Our world is seeing extreme weather events with increasing frequency. Since 2020, southern Africa, which had long been in the grips of a record-breaking drought, has seen cyclones ravage communities, particularly in Mozambique. Devastating wildfires have scorched parts of the Amazon, Australia and the U.S.’s west coast, severe flooding has occurred in western Germany and eastern Belgium, and hurricanes tore through communities in New Orleans and Kentucky.

Families and communities, particularly people of colour, have been devastated by these events. For instance, farming communities at the heart of the drought in South Africa are facing loss of work. Many are also in the throes of an ongoing hunger crisis.

Similarly in the United States, communities of colour are more likely to face the dire consequences of our shifting climate. A recent analysis by the U.S. Environmental Protection Agency found that Black people are 40 percent more likely than other communities to live in places where extreme temperatures, driven by climate change, will result in higher mortality rates.

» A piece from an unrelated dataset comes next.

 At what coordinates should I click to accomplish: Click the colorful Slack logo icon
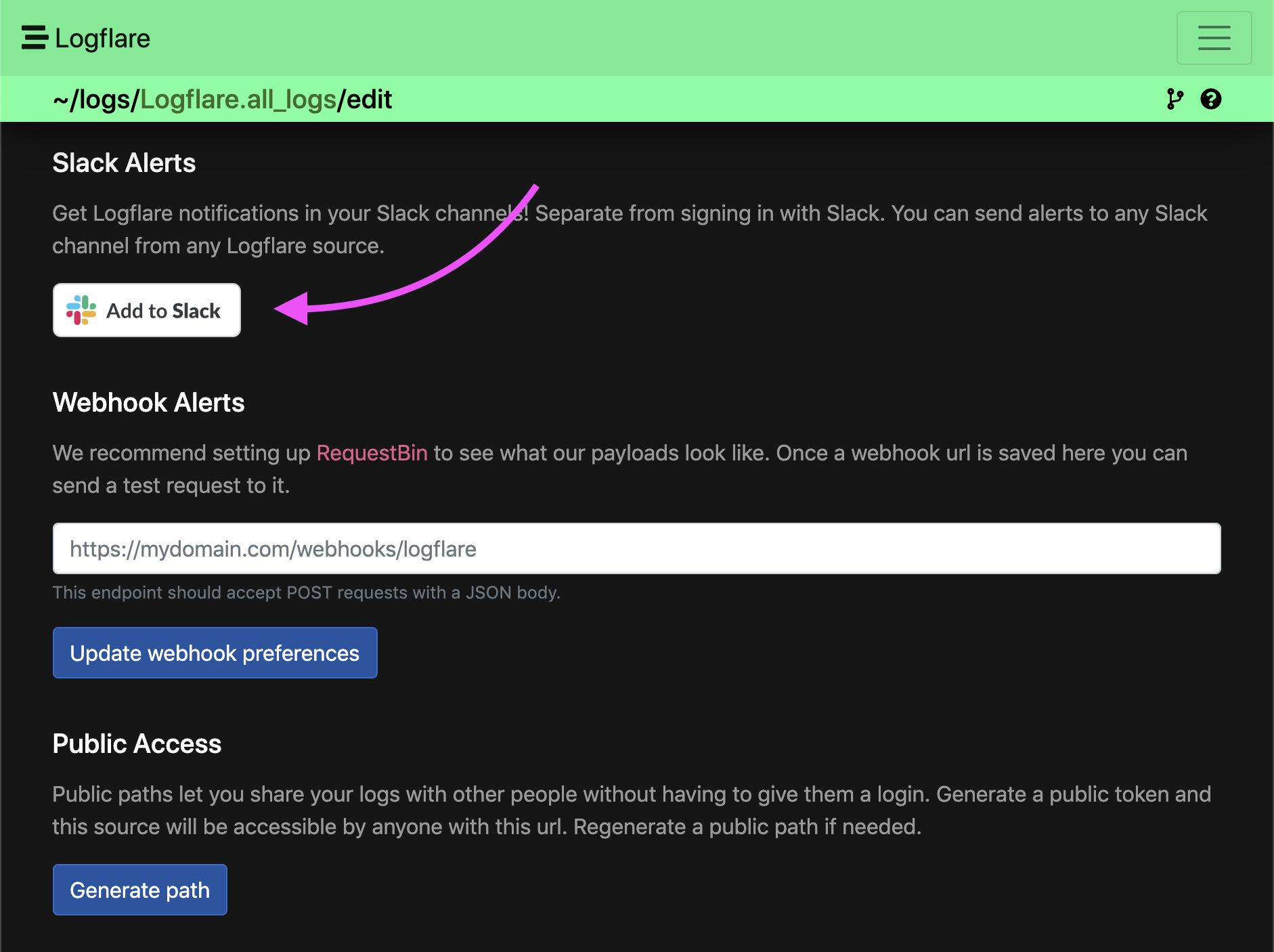(x=81, y=310)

The report also found that Native American and LatinX people are more likely to be affected by extreme temperatures where they work.

These negative impacts are often doubly so for women of colour. For instance, much of the work in the agriculture sector in South Africa is done by women. They also engage in the lionshare of care work in the aftermath of extreme climate events. It’s why Dorah Marema’19 argues that “there can be no climate justice without gender justice.”

 
 

Vishwas Satgar of the Climate Justice Charter Movement (CJCM) in South Africa believes meaningful climate justice policy must stem from the realities and needs of the most vulnerable communities, those who have made the smallest contribution to climate change yet are seeing the worst impacts.

The CJCM’s Climate Justice Charter lays out key principles for climate policy in South Africa, among them the creation of water commons, equitable access to housing, and clean energy transport systems.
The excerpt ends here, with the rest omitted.